This, I believe…

I’m forgoing my usual STEM Tuesday post to bring you my opinion. Well, my opinion is influenced by my life in science.

It’s become a popular point of view:

All things happen for a reason.

It’s God’s will.

If God will’s it, it will happen.

It grates on me when I hear these and similar phrases.  It annoys me when a football player points a finger at the sky and bends a knee, giving God credit for his touchdown.  Does he think the other team lacks the grace to win?  I don’t believe that God’s a micro-manager.

I believe in God.  I believe in the will of God.  But I don’t believe all things that happen are God’s will.

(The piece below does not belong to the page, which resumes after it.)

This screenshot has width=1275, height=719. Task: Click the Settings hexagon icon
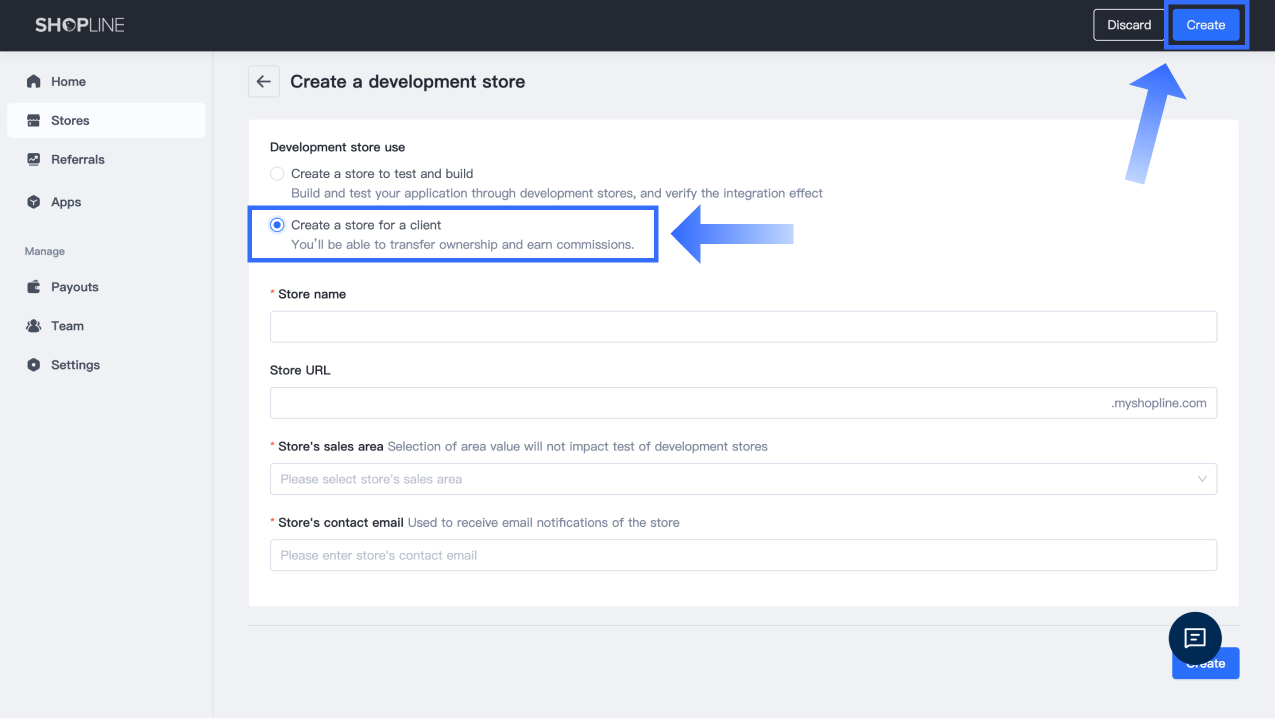34,365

Physics, biology, nature, and our own human will all play a part in our destiny.  Tornados don’t destroy a town because God wills it.  The weather conditions dictate tornadoes, and towns people built are in the way.  Babies aren’t taken from their mothers arms because God wants them back in heaven. Illness, genes, mistakes, negligence, and acts of maliciousness cause children to die. Unsuspecting tourists don’t get their  pocket picked in a crowded New York souvenir store because it’s God’s will. And for the love of Mike, baseball games aren’t decided based on whose fans have the better prayer life.

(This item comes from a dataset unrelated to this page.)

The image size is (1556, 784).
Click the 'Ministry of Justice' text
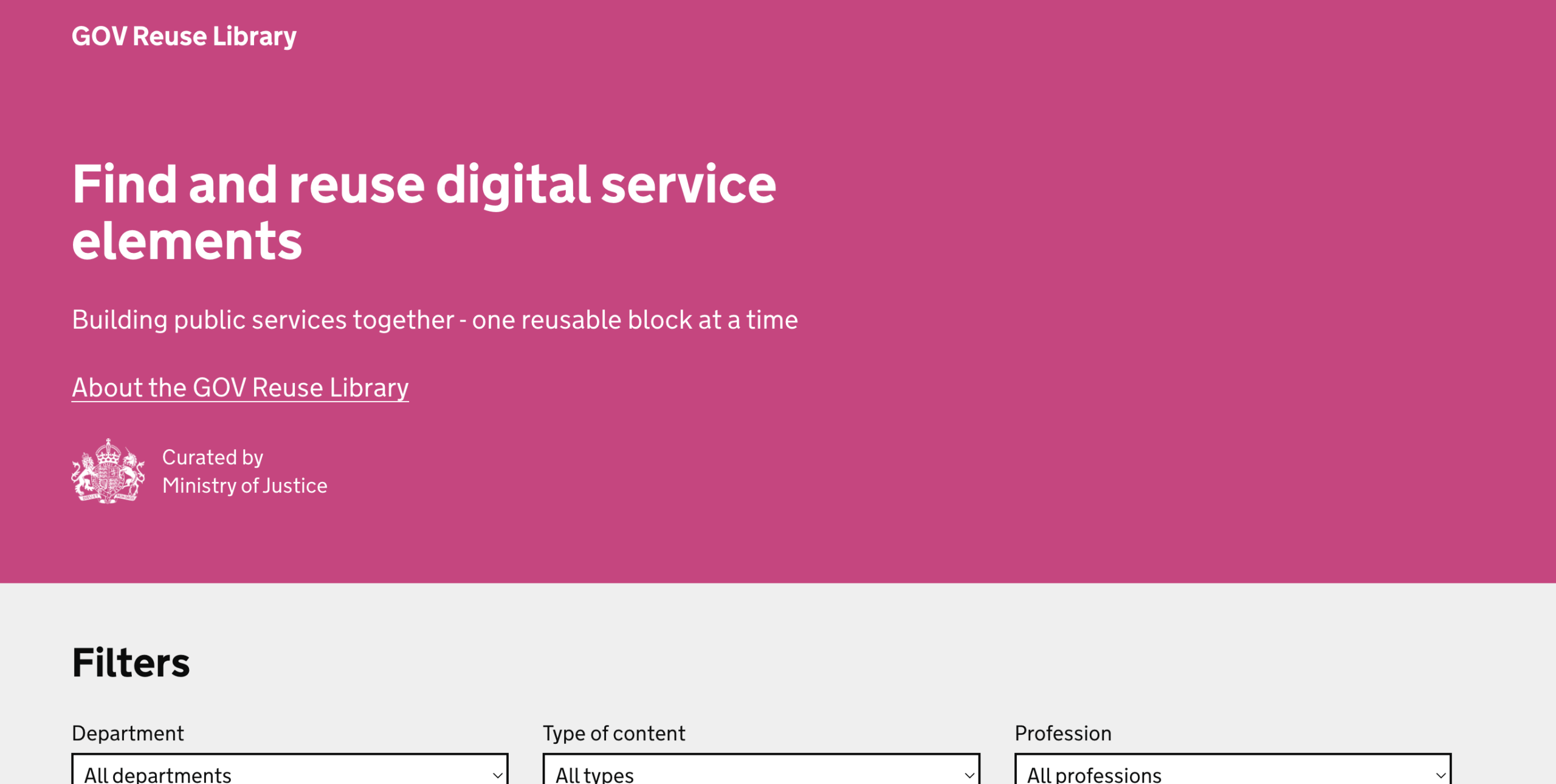click(x=245, y=486)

DSC00530You may wonder then, why I pray.  I do believe in the power of prayer. I believe in listening in quiet meditation, so that I can be open to God’s call.  I believe in the peace God brings.

This weekend I opened Ruth Myers’s “31 Days of Prayer,” for the first time.  I was at my sister, Bonita’s house, so we read the prayer together.   My heart fixed upon the motto that Myers invites us to live by:

God’s will, nothing more,nothing less, nothing else.

Bonita, half-joking, mused “that pretty hard to keep in mind, when your car gets a flat tire and leaving you stranded on the side of the road.” We both laughed before I jumped in my car and began my three-hour journey toward home.  Still, these simple words played in my mind as I traversed a radio-free area of Michigan, with plenty of silence to free my thoughts.

I believe that yes, if we live in this motto, we will be blessed.

If I’m stranded with a flat tire, I can decide by my will how I will handle it.  Will I curse the universe, the tire manufacturer, maybe my husband for my fate? Or will I be thankful for the cell phone in my pocket; the drivers ed teacher that taught me to change a tire?  Will I spend the time in anger, or in quiet meditation? Will I use the experience as a reminder to lend a hand when someone else is in distress? Or will I think, ‘glad I’m not you,’ and leave them in my dust.

Recently I interviewed a woman, Ms J, whose young son has a rare form of cancer.  Things look bleak.  He’s in a lot of pain. His siblings, all older, but still children, suffer, too.  “I know it sounds strange,” she tells me. “Even though this is horrible, I am blessed.” Ms J went on to explain how so many people help the family: with prayers, with meals, with rides, with fundraisers, with a shoulder to lean on.  “I don’t even know some of the people who’ve stepped up to help in so many ways.”

It’s not that her son’s fate is God’s will.  It’s that people recognized her family’s suffering and wanted to do something to help. That is God’s will.

I believe that if we approach every aspect of life asking how can I do “God’s will, nothing more, nothing less, nothing else,” our lives and the lives of others will be truly blessed.  Perhaps this is the one way our prayers are answered.

DSC02220

In the meantime, since I believe God’s listening to all our prayers, I really wish people would stop praying for sporting events.  I don’t want to get a busy signal because God’s tallying up all the prayers during the White Sox v Cubs game. And I know there’s a lot of prayers said when those two teams are playing.  Do you agree?